● **TEXT BLOCK**:
____

The mission was undertaken by the Dutch section of the Inter-Allied Services Department (later known as NEFIS). Its aim was to establish a coast-watching station in the hills above Hollandia in Dutch New Guinea, recently occupied by the Japanese. It ran in conjunction with Operation Locust, which would focus on observation in New Guinea. The team consisted of Sergeant H.N. Staverman, Corporal D.J. Topman, two Dutch East Indies (Indonesian) privates, H. Pattiwal and M. Reharing, and radio operator Sergeant Len Siffleet, an Australian of Dutch descent.

In February 1943 the Locust and Whiting teams flew to Bena Bena and began a trek through the jungle to Aitape on the New Guinea coast. They reached Lumi airstrip on 14 June 1943, having travelled over 500 miles by foot and 230 miles by boat. On 9 July the Whiting party separated and headed off to Hollandia with 66 native carriers.

____

● **GIVEN ENTRIES**:
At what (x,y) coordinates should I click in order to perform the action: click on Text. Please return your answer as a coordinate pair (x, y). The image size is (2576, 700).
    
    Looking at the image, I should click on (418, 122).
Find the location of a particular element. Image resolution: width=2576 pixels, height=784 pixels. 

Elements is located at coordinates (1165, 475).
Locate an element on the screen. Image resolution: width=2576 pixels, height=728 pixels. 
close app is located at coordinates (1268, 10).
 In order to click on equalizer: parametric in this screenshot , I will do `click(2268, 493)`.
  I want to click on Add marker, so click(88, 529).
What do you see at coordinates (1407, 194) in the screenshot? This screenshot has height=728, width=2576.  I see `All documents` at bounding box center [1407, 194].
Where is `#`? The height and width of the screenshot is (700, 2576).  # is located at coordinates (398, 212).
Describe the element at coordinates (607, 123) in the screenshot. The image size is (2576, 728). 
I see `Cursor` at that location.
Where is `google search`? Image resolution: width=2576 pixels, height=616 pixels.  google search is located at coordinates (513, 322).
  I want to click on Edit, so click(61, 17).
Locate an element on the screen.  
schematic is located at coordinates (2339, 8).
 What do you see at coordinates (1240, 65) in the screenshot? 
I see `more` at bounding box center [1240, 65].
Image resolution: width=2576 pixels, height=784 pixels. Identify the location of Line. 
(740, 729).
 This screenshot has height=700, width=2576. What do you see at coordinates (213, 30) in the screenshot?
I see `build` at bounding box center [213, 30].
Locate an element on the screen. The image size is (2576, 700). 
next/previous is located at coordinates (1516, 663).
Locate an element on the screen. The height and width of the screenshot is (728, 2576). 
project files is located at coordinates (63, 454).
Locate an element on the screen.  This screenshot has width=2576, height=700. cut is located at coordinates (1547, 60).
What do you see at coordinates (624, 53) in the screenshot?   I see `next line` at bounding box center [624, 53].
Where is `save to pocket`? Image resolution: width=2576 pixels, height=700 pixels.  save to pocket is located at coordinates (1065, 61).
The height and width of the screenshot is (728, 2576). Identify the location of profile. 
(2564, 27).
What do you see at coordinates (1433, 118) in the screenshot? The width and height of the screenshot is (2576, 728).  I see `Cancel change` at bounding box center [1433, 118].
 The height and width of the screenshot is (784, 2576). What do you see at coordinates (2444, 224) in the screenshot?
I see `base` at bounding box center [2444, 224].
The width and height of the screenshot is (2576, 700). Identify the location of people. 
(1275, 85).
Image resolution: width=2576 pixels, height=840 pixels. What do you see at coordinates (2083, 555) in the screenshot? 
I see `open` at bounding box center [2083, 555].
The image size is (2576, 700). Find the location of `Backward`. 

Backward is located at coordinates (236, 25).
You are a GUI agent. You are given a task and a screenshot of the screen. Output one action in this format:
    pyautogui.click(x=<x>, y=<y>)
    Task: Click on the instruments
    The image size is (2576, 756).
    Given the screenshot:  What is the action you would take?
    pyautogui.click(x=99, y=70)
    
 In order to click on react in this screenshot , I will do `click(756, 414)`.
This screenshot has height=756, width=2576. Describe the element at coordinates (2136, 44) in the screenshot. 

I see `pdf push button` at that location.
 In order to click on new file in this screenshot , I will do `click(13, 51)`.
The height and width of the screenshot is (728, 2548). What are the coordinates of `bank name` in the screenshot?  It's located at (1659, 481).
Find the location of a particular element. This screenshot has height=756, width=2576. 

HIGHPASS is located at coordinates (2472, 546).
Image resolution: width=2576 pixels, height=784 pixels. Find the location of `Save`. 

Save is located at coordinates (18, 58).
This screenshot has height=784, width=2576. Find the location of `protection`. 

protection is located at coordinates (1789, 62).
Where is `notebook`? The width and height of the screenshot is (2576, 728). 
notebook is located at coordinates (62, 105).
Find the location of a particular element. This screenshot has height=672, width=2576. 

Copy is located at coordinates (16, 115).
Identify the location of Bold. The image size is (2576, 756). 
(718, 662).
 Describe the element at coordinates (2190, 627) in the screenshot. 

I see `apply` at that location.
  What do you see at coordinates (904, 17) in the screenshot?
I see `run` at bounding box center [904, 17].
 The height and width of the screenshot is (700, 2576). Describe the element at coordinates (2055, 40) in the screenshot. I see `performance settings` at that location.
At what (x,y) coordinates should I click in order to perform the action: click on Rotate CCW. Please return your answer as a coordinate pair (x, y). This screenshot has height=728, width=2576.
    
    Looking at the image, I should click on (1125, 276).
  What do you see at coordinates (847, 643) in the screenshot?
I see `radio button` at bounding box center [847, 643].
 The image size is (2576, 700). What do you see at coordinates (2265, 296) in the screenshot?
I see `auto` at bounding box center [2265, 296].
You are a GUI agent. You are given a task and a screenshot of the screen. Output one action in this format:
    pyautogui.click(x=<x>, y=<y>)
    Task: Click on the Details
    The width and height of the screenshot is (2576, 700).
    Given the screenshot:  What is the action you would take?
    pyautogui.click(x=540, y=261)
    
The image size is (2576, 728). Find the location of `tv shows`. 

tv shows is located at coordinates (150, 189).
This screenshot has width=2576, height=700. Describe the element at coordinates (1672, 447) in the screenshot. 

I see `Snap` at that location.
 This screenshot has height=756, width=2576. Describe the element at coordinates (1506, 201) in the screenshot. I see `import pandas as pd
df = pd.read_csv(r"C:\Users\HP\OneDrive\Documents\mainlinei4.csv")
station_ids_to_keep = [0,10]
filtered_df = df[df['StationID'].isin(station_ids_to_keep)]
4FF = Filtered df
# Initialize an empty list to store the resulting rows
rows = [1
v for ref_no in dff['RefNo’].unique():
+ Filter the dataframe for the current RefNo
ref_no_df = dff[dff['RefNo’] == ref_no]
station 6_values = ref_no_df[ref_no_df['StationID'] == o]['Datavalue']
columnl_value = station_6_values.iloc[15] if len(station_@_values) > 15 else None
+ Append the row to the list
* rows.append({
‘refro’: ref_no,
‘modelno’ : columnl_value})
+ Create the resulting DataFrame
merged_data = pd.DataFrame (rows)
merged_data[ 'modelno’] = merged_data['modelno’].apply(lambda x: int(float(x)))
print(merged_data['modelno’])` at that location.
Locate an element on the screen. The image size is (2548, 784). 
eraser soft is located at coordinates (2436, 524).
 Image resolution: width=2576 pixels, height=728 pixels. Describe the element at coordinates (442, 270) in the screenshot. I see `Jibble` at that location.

____

● **EXERCISE REQUIREMENTS**:
1. In the text on the coast-watching mission in Dutch New Guinea, how many native carriers went with the Whiting party when it set off for Hollandia?
2. Continue the text on the coast-watching mission in Dutch New Guinea, starting after its last sentence.

● **YOUR RESPONSES**:
1. 66 native carriers

2.
In mid-September the team had reached Aitape. A month later Staverman and Pattiwal were ambushed while on a reconnaissance mission and Staverman was killed. Pattiwal escaped back to camp to join the others. The three remaining patrol men attempted to escape south. During a meal break at Wantipi the men were surrounded by a group of more than 100 locals. Siffleet fired on the attackers, wounding one, and managed to break free. He was quickly caught and, along with his companions, was handed over to the Japanese. The men were interrogated and beaten then taken to a Japanese outpost at Malol. After two weeks the prisoners were transferred to Aitape.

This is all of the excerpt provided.